Methods: A survey involving all the inmates at the Kamiti Maximum Security Prison was done between November 2007 and May 2008. Each block in the prison was visited and enquiry made for prisoners with a cough of 2 or more weeks duration. These prisoners were recruited into the study after an informed consent. The prisoners’ baseline characteristics were recorded. Prisoners with a productive cough submitted 3 sputum specimens for smear microscopy. If microscopy was negative for Mycobacterium tuberculosis, sputum culture and chest radiography were done. For those with dry cough, a chest radiograph was done. Depending on the outcome of these tests, the prisoners were either classified as having active pulmonary tuberculosis by active case finding or none. The data for active pulmonary TB by passive case finding was abstracted from the TB notification summaries available at the prison clinic. The data collected was recorded in a proforma and transferred to SPSS version 14.0 statistical package for analysis.

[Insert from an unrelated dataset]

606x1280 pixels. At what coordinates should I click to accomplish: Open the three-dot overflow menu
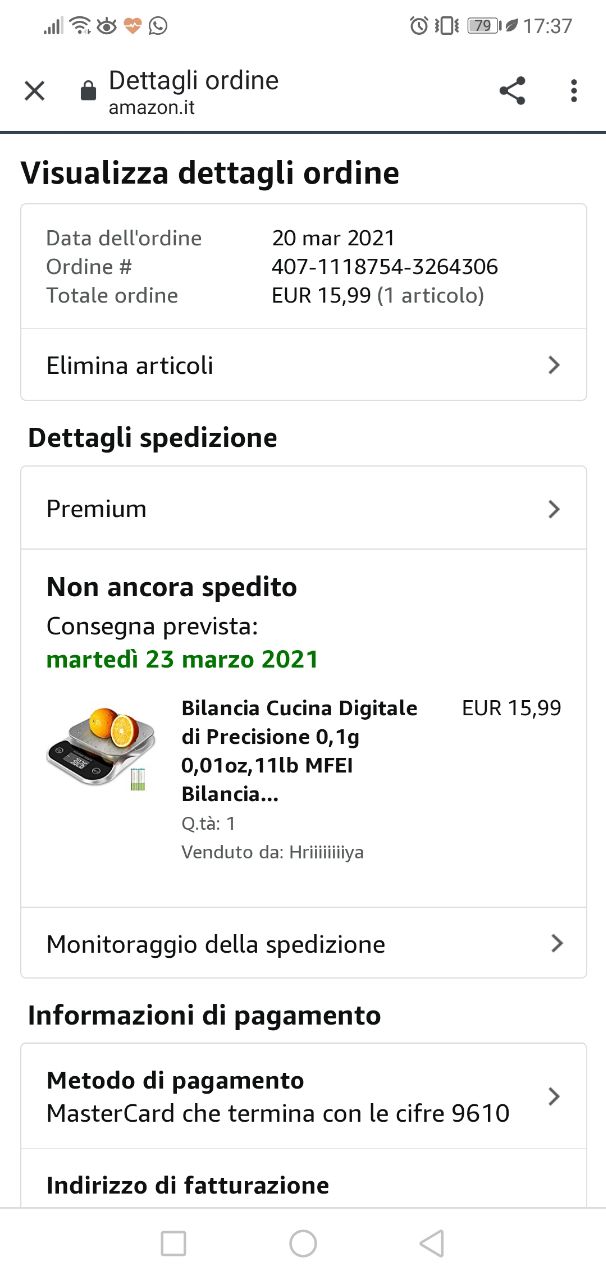click(x=573, y=91)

Results: By passive case finding, the prevalence of TB was 1425/100 000 of population. Active case finding strategy yielded an extra 931/100 000 of population with active pulmonary TB. The overall prevalence of active pulmonary TB in this prison was 2356 per 100 000 of population. Only age was found to have a statistically significant association (p value <0.05) with a prisoners’ TB status.
Conclusion: The prevalence of active pulmonary TB in this Kenyan prison was 7 times the national prevalence. A larger study is needed to document the prevalence of TB in the whole prison population in Kenya. Interventions to control TB targeting the prisons are urgently needed in Kenya.